Markov Wanderer A blog on economics, science, coding and data. Views are my own.

10 less well-known Python packages

Here’s a round-up of 10 Python packages for data science (and more) that you might not have heard of. While most are on this list because they could be useful, it’s not all serious, as our first entry attests.

1. Jazzit

Sound on for this one. Jazzit’s docs say:

“Ever wanted your scripts to play music while running/ on erroring out? Of course you didn’t. But here it is anyway”.
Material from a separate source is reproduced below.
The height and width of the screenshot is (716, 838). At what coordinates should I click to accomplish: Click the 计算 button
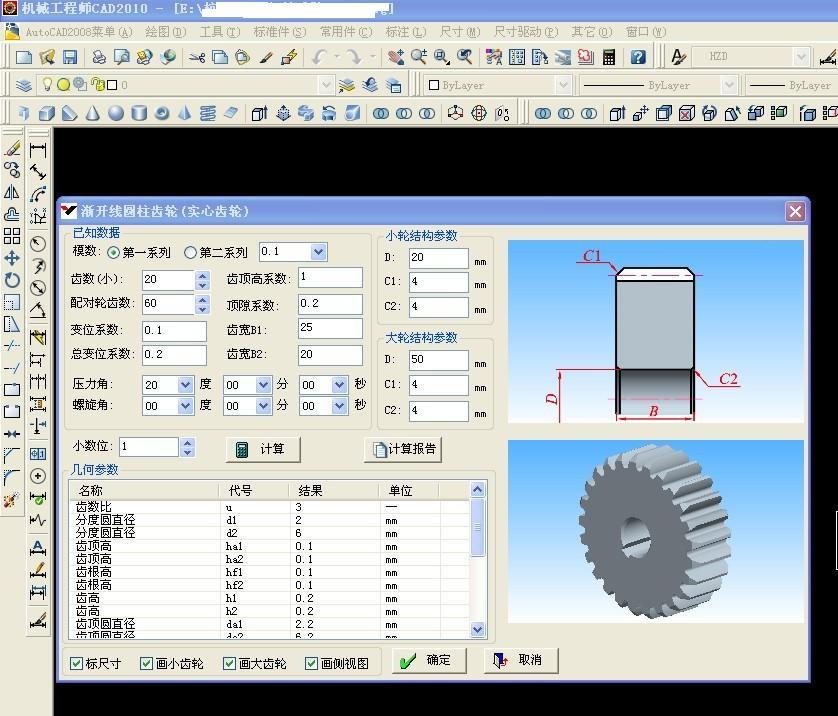click(x=262, y=450)
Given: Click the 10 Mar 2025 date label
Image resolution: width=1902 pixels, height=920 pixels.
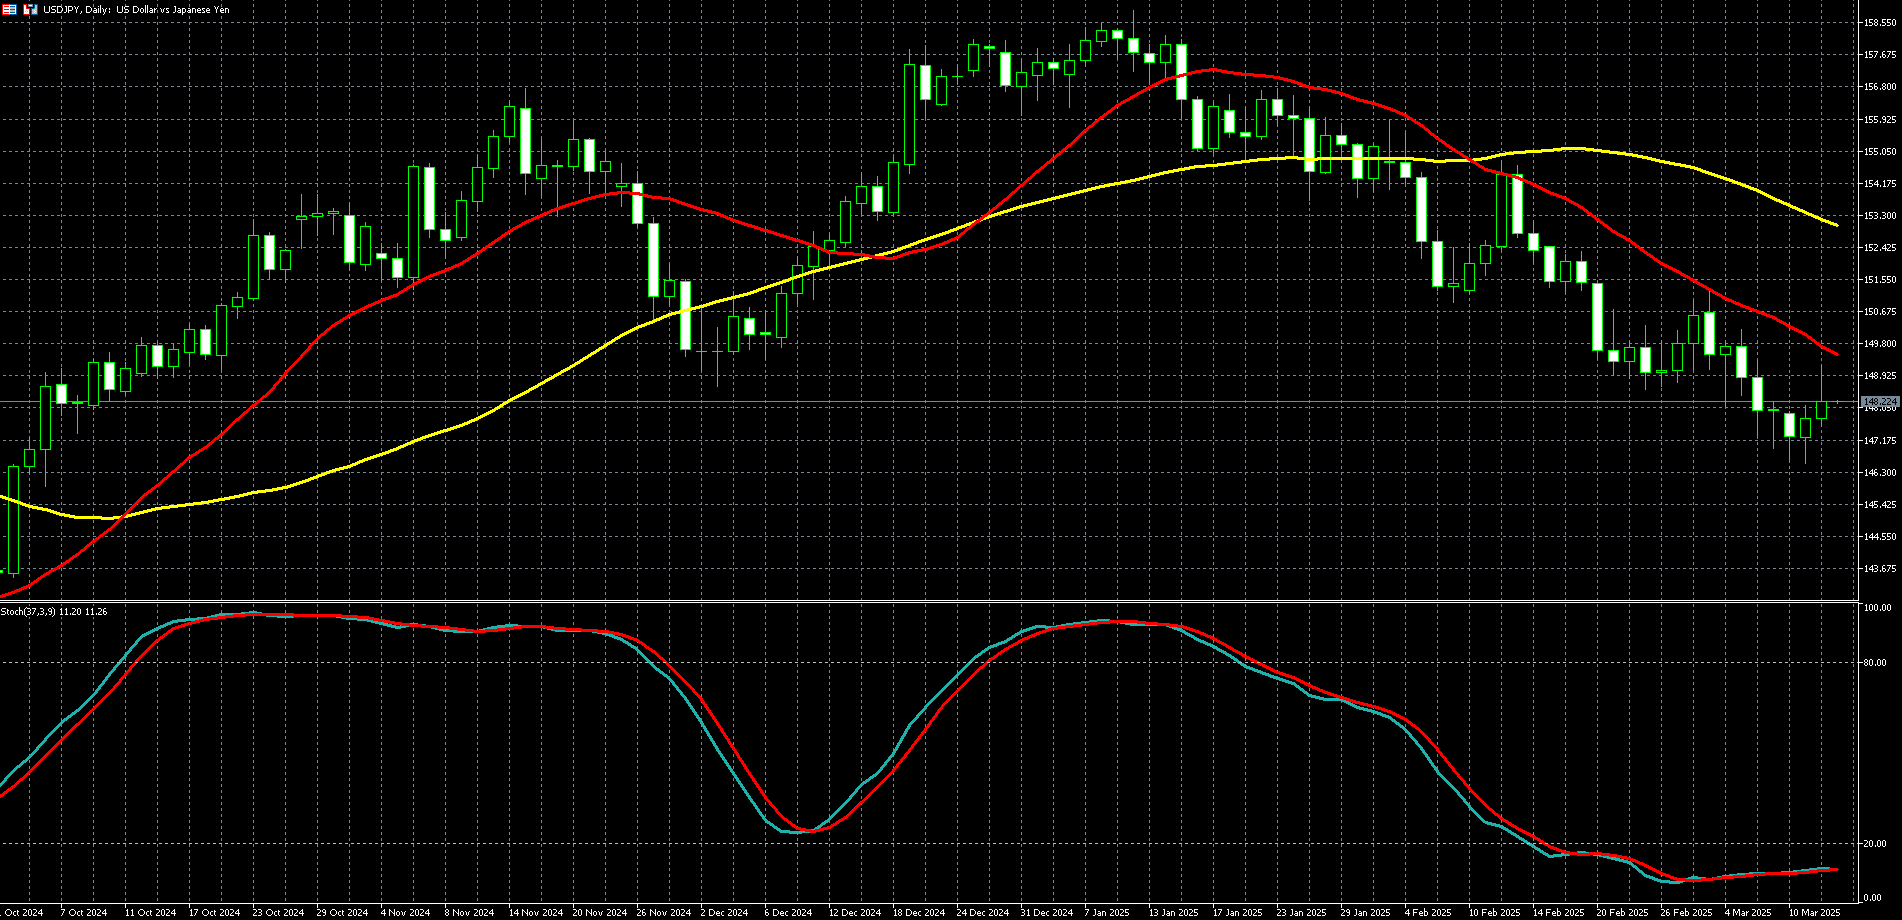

Yes, this package laughs at you when you get a runtime error – but can also celebrate your success when the code runs. Apart from being good fun, this package demonstrates how the decorator function @ is used.

See also: beepy

Example of Jazzit

%%capture
!pip install jazzit
from jazzit import error_track, success_track

@error_track("curb_your_enthusiasm.mp3", wait=9)
def run():
    for num in reversed(range(10)):
        print(10/num)

run()
1.1111111111111112
1.25
1.4285714285714286
1.6666666666666667
2.0
2.5
3.3333333333333335
5.0
10.0


Traceback (most recent call last):
   line 47, in wrapped_function
    original_func(*args)
  File "<ipython-input-1-a24a66965e4c>", line 6, in run
    print(10/num)
ZeroDivisionError: division by zero
@success_track("anime-wow.mp3")
def add(a,b):
    print(a+b)

add(10, 5)
15

2. Handcalcs

In research, you often find yourself coding up maths and then transcribing the same maths into text (usually via typesetting language Latex). This is bad practice; do not repeat yourself suggests you should write the maths once, and once alone. Handcalcs helps with this: it can render maths in the console and export to latex equations.

See also: if you want to solve, render, and export latex equations, you should try out sympy, a fully fledged library for symbolic mathematics (think Maple).

Example of handcalcs

%%capture
!pip install handcalcs
import handcalcs.render

To render maths, just use the %%render magic keyword. If you’re running in an enviroment that doesn’t have a Latex installation, this will just show Latex – if you want the Latex, use the %%tex magic keyword instead. But in a Jupyter notebook on a machine with Latex installed, the %%render magic will render the maths into beautifully typeset equations:

%%tex
a = 2
b = 3
c = 2*a + b/3
\[
\begin{aligned}
a &= 2 \; 
\\[10pt]
b &= 3 \; 
\\[10pt]
c &= 2 \cdot a + \frac{ b }{ 3 }  = 2 \cdot 2 + \frac{ 3 }{ 3 } &= 5.0  
\end{aligned}
\]

3. Pandas profiling

Any tool that can make the process of understanding input data is very welcome, which is why the pandas profiling library is such a breath of fresh air. It automates, or at least facilitates, the first stage of exploratory data analysis.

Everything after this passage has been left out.